• Exercise brief: Retype each entry below exactly. Do not carry any image over.

[Stored data entries]

== Segment start ==

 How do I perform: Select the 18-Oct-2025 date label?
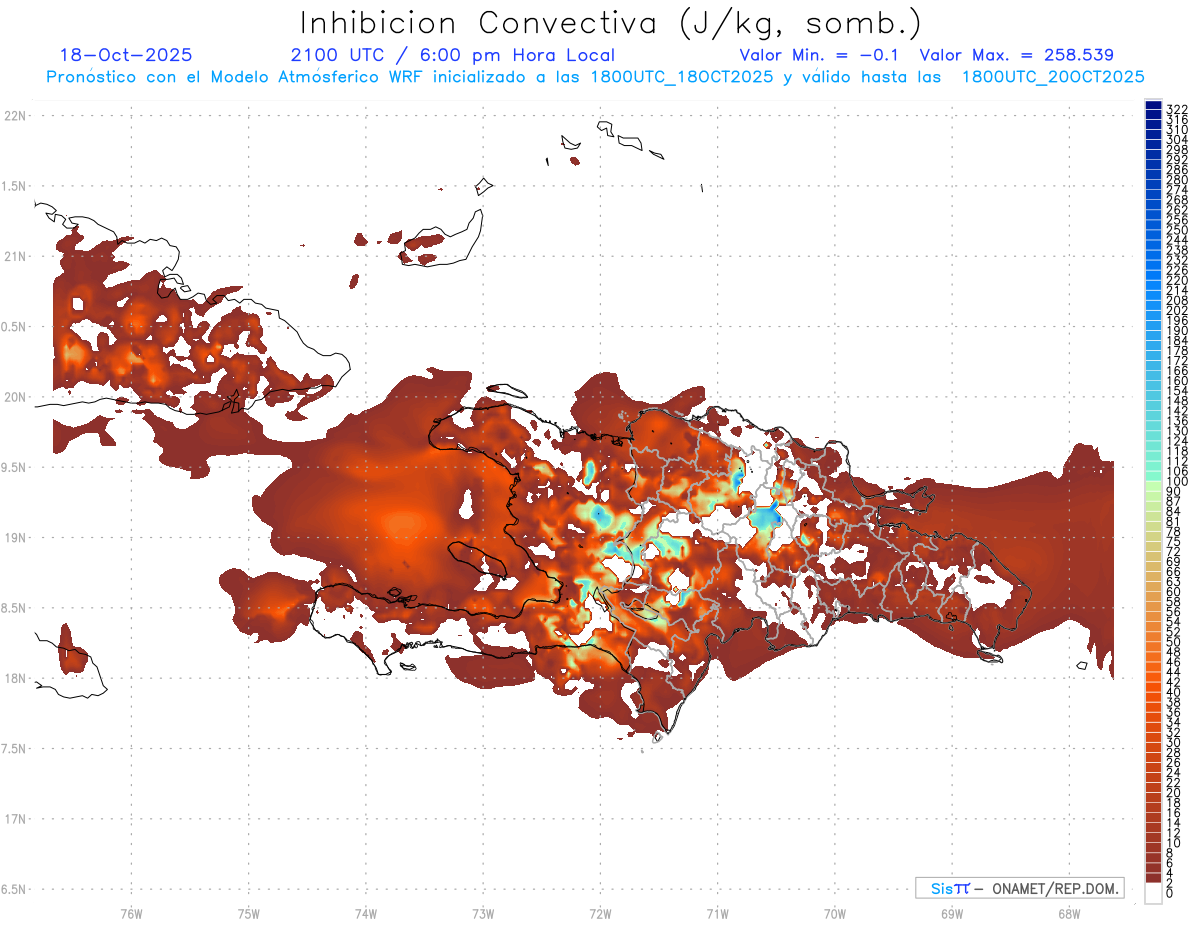pos(126,56)
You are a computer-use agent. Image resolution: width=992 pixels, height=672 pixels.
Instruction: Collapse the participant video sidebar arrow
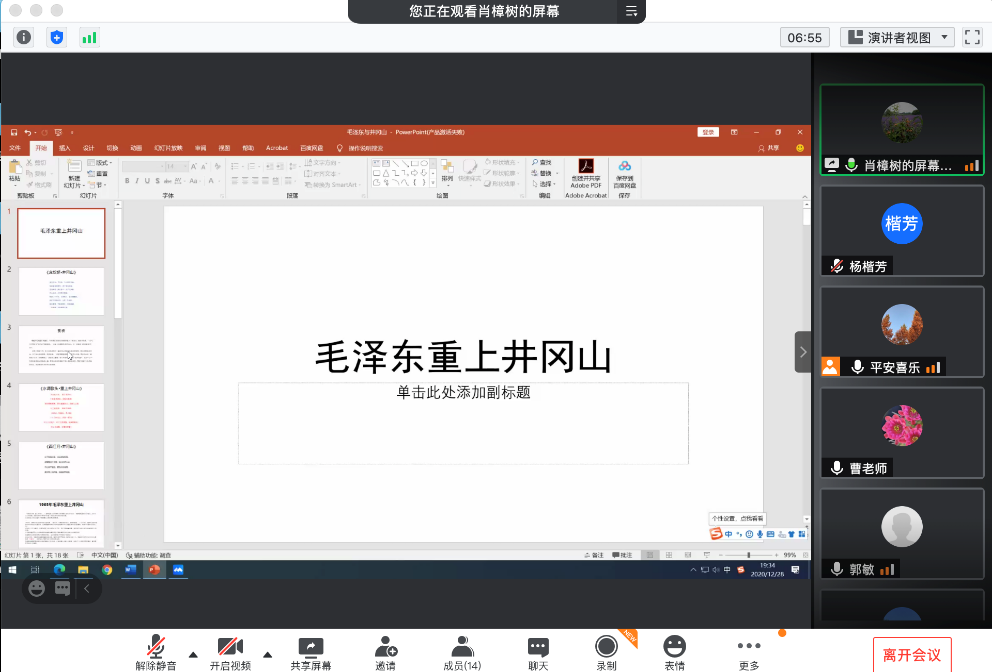[x=803, y=352]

== Segment end ==

• Answer section:
 How do I perform: Select the 18-Oct-2025 date label?
pos(126,56)
You are a computer-use agent. Image resolution: width=992 pixels, height=672 pixels.
Instruction: Collapse the participant video sidebar arrow
[x=803, y=352]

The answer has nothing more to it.